Given task – Echo the text of these rows line by line, with no changes, and omit the pictures from your answer.

* BEGIN Records shown *

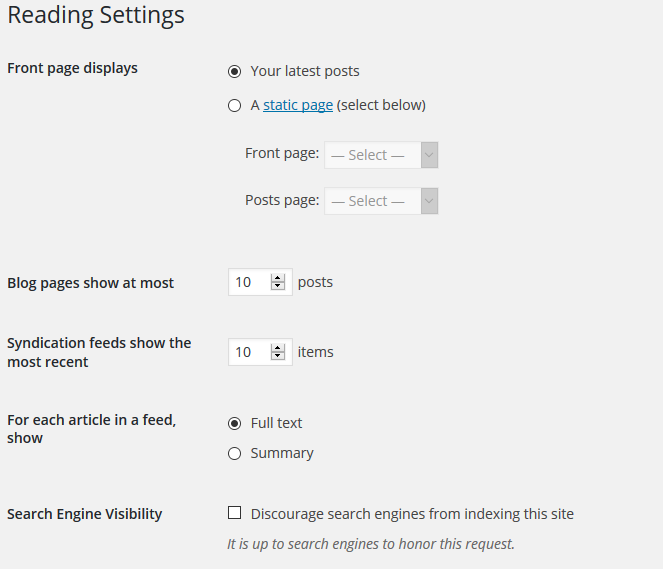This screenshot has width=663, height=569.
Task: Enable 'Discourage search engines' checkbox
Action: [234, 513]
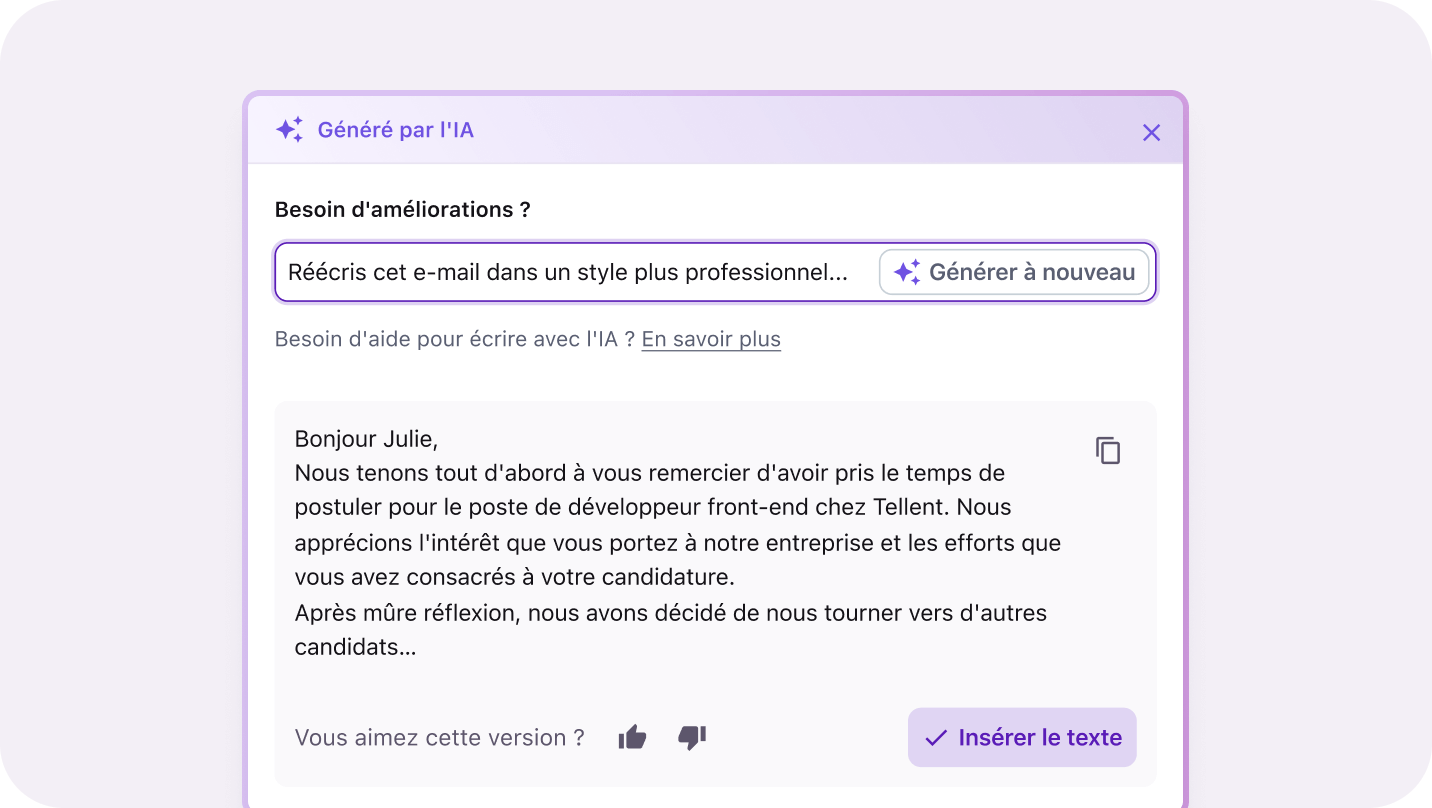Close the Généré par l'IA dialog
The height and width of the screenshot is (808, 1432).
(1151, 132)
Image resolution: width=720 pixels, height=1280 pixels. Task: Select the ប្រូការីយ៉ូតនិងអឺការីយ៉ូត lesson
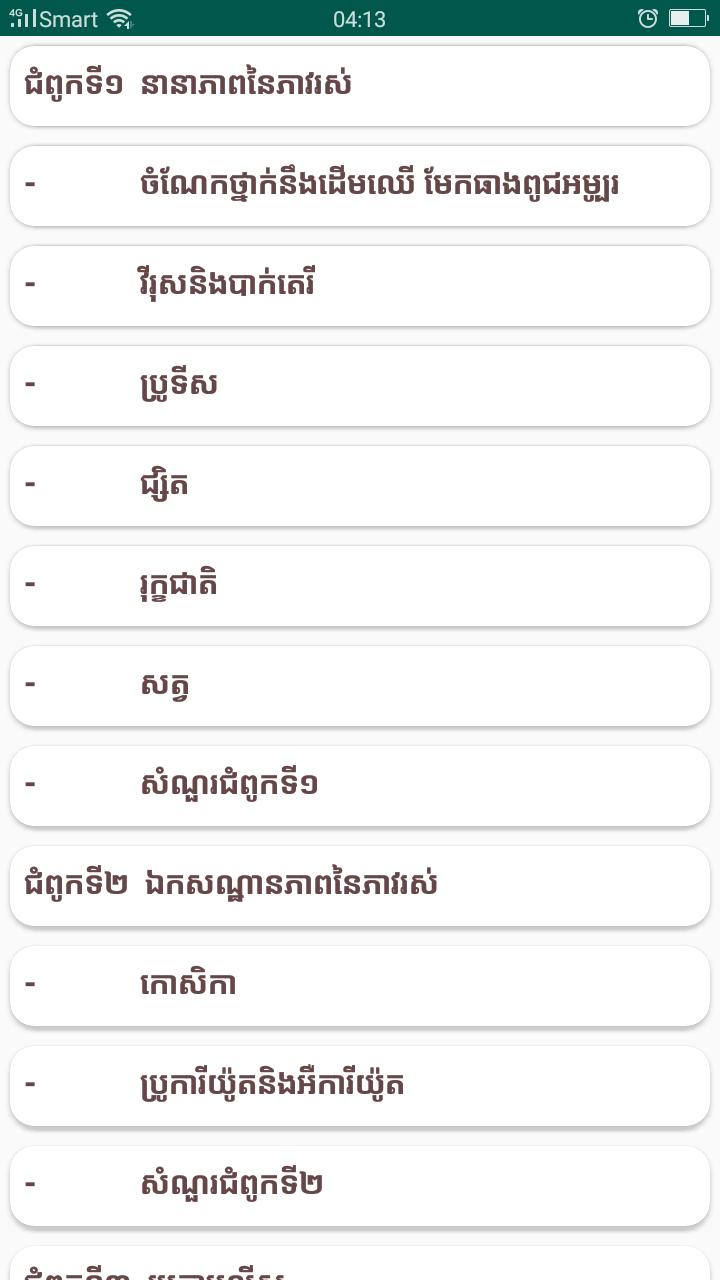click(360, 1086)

* END Records shown *

Result of this exercise –
This screenshot has width=663, height=569.
Task: Enable 'Discourage search engines' checkbox
Action: [234, 513]
Close the Généré par l'IA dialog
The height and width of the screenshot is (808, 1432).
(1151, 132)
Image resolution: width=720 pixels, height=1280 pixels. Task: Select the ប្រូការីយ៉ូតនិងអឺការីយ៉ូត lesson
click(360, 1086)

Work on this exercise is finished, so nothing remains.